--- BEGIN DATA FOR THE TASK ---

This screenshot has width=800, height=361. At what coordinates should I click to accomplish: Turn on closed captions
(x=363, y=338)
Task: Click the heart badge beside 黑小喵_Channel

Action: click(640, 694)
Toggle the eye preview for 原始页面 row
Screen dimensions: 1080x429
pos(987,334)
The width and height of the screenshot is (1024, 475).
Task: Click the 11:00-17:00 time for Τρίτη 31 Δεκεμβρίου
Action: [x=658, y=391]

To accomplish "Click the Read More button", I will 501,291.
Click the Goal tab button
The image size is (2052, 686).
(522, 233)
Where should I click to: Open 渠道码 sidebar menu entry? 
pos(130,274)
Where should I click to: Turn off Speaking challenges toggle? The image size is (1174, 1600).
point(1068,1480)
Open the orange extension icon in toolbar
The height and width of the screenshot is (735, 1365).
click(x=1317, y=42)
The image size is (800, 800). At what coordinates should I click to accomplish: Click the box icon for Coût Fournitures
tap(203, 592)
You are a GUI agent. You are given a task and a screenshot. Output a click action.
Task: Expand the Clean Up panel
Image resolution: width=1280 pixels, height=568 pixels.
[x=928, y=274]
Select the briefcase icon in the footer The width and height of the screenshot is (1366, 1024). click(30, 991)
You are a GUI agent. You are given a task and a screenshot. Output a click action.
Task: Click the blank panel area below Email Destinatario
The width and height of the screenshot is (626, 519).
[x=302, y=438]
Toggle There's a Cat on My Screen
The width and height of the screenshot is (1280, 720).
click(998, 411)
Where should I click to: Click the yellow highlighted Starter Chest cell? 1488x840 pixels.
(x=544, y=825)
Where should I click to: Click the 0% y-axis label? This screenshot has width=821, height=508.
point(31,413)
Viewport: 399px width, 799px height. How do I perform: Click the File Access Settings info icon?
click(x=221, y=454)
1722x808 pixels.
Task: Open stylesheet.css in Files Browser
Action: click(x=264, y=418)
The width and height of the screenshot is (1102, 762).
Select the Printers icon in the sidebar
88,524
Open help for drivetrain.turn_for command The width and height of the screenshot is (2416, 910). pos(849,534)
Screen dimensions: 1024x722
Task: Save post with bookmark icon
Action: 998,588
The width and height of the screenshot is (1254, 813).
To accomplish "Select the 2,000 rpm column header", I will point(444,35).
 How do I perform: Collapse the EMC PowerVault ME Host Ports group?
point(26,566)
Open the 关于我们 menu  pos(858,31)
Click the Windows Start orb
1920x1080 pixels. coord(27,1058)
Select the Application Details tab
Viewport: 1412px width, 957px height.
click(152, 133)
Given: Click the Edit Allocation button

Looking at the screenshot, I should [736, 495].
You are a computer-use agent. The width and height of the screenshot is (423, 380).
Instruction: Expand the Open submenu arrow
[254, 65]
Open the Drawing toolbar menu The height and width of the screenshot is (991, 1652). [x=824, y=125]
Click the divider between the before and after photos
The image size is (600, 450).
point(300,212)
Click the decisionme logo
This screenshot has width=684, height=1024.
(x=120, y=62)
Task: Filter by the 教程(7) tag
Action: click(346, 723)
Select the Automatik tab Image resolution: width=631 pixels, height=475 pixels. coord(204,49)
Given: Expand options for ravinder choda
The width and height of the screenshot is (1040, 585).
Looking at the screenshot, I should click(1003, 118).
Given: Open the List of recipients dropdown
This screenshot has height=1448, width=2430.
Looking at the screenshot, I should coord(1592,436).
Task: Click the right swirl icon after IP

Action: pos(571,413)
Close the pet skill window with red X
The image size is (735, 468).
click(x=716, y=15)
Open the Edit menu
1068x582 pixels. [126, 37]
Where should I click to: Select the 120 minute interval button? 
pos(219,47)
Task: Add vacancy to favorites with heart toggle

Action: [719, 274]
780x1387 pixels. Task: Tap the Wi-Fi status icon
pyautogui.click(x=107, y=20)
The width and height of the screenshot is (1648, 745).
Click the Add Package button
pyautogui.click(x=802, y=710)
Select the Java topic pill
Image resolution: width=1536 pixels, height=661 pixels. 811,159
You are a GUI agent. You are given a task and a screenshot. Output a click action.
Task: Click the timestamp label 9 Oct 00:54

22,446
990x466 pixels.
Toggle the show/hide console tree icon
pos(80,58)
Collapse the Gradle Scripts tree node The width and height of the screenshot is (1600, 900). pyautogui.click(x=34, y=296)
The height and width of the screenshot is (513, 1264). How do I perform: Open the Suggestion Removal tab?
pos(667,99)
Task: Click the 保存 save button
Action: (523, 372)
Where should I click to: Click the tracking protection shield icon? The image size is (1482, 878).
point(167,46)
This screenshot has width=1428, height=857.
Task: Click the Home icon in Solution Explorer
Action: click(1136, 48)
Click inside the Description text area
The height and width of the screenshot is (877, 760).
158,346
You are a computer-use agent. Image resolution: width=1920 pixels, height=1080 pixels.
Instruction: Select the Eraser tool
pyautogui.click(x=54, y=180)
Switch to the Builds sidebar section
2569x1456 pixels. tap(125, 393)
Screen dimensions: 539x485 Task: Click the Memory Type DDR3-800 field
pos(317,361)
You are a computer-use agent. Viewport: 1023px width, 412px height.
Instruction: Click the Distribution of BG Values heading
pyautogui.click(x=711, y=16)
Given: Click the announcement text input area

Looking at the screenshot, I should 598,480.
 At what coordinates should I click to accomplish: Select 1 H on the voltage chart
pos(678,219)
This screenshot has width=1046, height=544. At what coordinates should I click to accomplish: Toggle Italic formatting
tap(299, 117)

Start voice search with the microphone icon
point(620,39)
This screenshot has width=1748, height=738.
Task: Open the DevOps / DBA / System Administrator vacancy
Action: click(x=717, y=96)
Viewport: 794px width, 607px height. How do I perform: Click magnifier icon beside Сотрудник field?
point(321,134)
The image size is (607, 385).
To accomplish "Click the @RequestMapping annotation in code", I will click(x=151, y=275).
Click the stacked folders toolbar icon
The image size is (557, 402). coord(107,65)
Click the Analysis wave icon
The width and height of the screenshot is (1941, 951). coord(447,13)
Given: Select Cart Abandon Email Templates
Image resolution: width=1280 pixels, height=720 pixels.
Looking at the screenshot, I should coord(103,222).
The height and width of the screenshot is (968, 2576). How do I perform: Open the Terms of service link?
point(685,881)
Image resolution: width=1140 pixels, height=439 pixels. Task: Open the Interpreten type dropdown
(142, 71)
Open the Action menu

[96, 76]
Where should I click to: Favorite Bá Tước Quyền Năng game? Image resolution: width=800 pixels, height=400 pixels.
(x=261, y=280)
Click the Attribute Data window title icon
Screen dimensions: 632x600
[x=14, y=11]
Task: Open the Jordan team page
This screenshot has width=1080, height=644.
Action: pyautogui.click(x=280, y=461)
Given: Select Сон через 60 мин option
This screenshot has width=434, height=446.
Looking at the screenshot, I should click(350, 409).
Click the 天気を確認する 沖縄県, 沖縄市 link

--- END DATA FOR THE TASK ---

YOUR INSTRUCTIONS:
Reproduce the data verbatim, beginning at the line that contains "You are a computer-use agent. Viewport: 1023px" and continuing through the final line of the data.

SOLUTION FOR THIS EXERCISE:
You are a computer-use agent. Viewport: 1023px width, 412px height.
Instruction: Click the Distribution of BG Values heading
pyautogui.click(x=711, y=16)
Given: Click the announcement text input area

Looking at the screenshot, I should 598,480.
 At what coordinates should I click to accomplish: Select 1 H on the voltage chart
pos(678,219)
This screenshot has width=1046, height=544. At what coordinates should I click to accomplish: Toggle Italic formatting
tap(299, 117)

Start voice search with the microphone icon
point(620,39)
This screenshot has width=1748, height=738.
Task: Open the DevOps / DBA / System Administrator vacancy
Action: click(x=717, y=96)
Viewport: 794px width, 607px height. How do I perform: Click magnifier icon beside Сотрудник field?
point(321,134)
The image size is (607, 385).
To accomplish "Click the @RequestMapping annotation in code", I will click(x=151, y=275).
Click the stacked folders toolbar icon
The image size is (557, 402). coord(107,65)
Click the Analysis wave icon
The width and height of the screenshot is (1941, 951). coord(447,13)
Given: Select Cart Abandon Email Templates
Image resolution: width=1280 pixels, height=720 pixels.
Looking at the screenshot, I should coord(103,222).
The height and width of the screenshot is (968, 2576). How do I perform: Open the Terms of service link?
point(685,881)
Image resolution: width=1140 pixels, height=439 pixels. Task: Open the Interpreten type dropdown
(142, 71)
Open the Action menu

[96, 76]
Where should I click to: Favorite Bá Tước Quyền Năng game? Image resolution: width=800 pixels, height=400 pixels.
(x=261, y=280)
Click the Attribute Data window title icon
Screen dimensions: 632x600
[x=14, y=11]
Task: Open the Jordan team page
This screenshot has width=1080, height=644.
Action: pyautogui.click(x=280, y=461)
Given: Select Сон через 60 мин option
This screenshot has width=434, height=446.
Looking at the screenshot, I should click(350, 409).
Click the 天気を確認する 沖縄県, 沖縄市 link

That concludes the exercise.